### TASKS FOR THIS EXERCISE:
1/ Summarize the forum thread on getting bees in SE Michigan in two sentences.
2/ Extend the SE Michigan bees forum thread with a further post following its last one.

### TEXT PASSAGE:
***

# SE Michigan bees



## moday (Mar 28, 2008)

What is a good date to get bees for SE Michigan.
A guy has various dates in April and May.

As early as April 9 to mid May.

Is April 30 too late? thanks, MODAY


----------



## alleyyooper (Apr 22, 2005)

I would not get a package of bees till after mid April. 
I got a package in mid may one year and I had to fee dthem for several weeks because it was just to cold for them to fly.

I would go for any time May first till the end of the month. Be prepared to feed 1:1 syrup till they no longer take it.

 Al


----------



## siberian (Aug 23, 2011)

Start looking for sugar on sale and stock up on 20 lbs or so. That way you won't be running to the store and paying top dollar.


----------



## tom j (Apr 3, 2009)

Myself I keep 200 plus pounds all the time so I know it's here ,,oh that's right I use a lot as I make wine to...


----------



## tom j (Apr 3, 2009)

I always have that amount of sugar cause 2 years in a row I had 3 hives I had to feed and sugar was extra high priced and it cosy a
Mint to feed them.. this way I only buy when there cheapest


----------



## alleyyooper (Apr 22, 2005)

Used to buy a pallet from the sugar plant in Croswell as a group. But when the group decided to stop doing group buys I could not afford a whole pallet, also no place to store so much. We were paying 17 cents a pount for about 3000 pounds.

***

### STORED RECORDS:
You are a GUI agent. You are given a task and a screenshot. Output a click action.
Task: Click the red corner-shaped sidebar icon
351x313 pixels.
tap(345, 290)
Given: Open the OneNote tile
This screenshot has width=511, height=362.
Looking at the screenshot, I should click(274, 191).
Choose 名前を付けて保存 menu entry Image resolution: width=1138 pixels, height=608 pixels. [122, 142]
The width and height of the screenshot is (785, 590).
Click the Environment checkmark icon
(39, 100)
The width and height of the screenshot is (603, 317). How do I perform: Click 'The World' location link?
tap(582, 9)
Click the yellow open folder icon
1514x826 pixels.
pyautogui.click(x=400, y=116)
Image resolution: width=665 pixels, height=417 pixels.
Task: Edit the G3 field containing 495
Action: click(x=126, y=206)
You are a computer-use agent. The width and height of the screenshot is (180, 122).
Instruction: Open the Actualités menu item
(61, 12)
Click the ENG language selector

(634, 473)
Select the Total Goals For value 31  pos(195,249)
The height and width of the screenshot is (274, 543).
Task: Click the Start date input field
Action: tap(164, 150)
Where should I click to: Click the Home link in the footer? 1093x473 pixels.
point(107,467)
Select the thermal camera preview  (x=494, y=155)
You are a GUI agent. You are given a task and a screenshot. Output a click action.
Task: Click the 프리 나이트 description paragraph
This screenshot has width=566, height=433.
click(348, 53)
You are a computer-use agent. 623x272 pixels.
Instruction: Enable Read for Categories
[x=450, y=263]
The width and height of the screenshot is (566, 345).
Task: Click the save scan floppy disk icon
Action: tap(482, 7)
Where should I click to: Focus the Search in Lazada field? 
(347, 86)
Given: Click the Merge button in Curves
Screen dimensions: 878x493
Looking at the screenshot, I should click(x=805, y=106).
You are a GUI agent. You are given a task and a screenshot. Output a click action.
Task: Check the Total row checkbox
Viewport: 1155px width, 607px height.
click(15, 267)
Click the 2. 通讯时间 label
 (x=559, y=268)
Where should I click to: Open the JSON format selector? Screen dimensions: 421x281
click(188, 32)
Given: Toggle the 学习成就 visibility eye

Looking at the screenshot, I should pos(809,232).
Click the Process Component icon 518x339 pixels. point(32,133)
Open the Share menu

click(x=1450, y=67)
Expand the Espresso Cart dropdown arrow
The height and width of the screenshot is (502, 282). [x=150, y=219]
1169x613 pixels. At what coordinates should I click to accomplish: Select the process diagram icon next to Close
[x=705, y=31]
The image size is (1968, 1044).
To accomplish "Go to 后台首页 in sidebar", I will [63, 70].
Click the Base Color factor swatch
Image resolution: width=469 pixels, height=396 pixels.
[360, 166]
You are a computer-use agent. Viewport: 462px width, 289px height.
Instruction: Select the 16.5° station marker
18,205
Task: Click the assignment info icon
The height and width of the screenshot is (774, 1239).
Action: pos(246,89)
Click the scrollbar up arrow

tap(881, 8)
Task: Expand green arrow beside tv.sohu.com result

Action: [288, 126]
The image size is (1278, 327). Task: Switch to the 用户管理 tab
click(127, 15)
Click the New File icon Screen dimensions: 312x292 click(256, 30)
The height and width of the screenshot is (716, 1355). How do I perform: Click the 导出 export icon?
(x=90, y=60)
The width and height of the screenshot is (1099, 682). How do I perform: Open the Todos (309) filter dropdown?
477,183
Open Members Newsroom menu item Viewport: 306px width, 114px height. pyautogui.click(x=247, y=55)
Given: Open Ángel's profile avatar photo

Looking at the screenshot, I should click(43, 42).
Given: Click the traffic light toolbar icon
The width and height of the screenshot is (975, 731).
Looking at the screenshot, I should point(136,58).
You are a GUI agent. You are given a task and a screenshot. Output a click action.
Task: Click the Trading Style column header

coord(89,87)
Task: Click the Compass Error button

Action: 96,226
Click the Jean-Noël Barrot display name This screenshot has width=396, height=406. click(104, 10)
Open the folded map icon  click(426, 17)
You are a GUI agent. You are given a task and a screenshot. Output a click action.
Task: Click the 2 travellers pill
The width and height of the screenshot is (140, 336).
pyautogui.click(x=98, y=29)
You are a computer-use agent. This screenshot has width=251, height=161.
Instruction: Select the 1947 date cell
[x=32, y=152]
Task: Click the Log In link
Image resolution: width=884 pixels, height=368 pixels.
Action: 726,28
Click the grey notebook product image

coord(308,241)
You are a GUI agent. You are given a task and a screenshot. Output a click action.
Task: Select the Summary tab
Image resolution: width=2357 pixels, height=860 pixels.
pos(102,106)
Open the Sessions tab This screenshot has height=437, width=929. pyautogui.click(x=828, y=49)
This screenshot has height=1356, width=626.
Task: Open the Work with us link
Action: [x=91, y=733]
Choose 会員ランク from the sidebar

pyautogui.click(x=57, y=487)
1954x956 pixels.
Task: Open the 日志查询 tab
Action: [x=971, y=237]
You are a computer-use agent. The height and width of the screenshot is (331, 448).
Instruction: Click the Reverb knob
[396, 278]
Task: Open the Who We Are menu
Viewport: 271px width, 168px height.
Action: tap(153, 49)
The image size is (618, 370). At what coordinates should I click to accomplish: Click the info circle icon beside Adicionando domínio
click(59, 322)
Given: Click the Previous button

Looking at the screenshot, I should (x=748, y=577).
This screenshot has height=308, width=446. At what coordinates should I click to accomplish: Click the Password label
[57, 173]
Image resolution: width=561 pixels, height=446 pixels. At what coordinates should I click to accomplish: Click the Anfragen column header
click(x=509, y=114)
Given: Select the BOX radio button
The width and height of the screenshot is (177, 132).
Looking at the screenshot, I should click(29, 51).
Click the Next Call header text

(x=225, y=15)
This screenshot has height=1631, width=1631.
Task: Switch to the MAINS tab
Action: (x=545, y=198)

***

### THE RESPONSES:
1/ A beekeeper asks whether April 30 is too late to get bees in SE Michigan, since a seller offers dates from April 9 to mid May. Replies recommend getting a package any time in May and feeding 1:1 syrup until the bees stop taking it, and advise buying sugar on sale in advance so as not to pay top price.

2/
 Al


----------



## LittleRedHen (Apr 26, 2006)

Is it a package or a NUC? NUC would bee better than a package if it is a little early yet. I did 3 nucs and a package last year but the package was in early May. WE are also in MIchigan


----------



## tom j (Apr 3, 2009)

Myself I would go with a nuc you start with frames of brood and a queen laying I feel your 3 weeks ahead of the game


----------



## alleyyooper (Apr 22, 2005)

Yup Nucs put you ahead of the game with a queen alread laying just needing drawn comb to keep at it.

Nucs are normally closer to the area where yopu live also if you search.
Check thre SEMBAbees.org site for classified nucs for sale in Michigan. Might even want to check at MBA for nucs on the west side of the state.

Put Michigan in your profile, 6B can be several states.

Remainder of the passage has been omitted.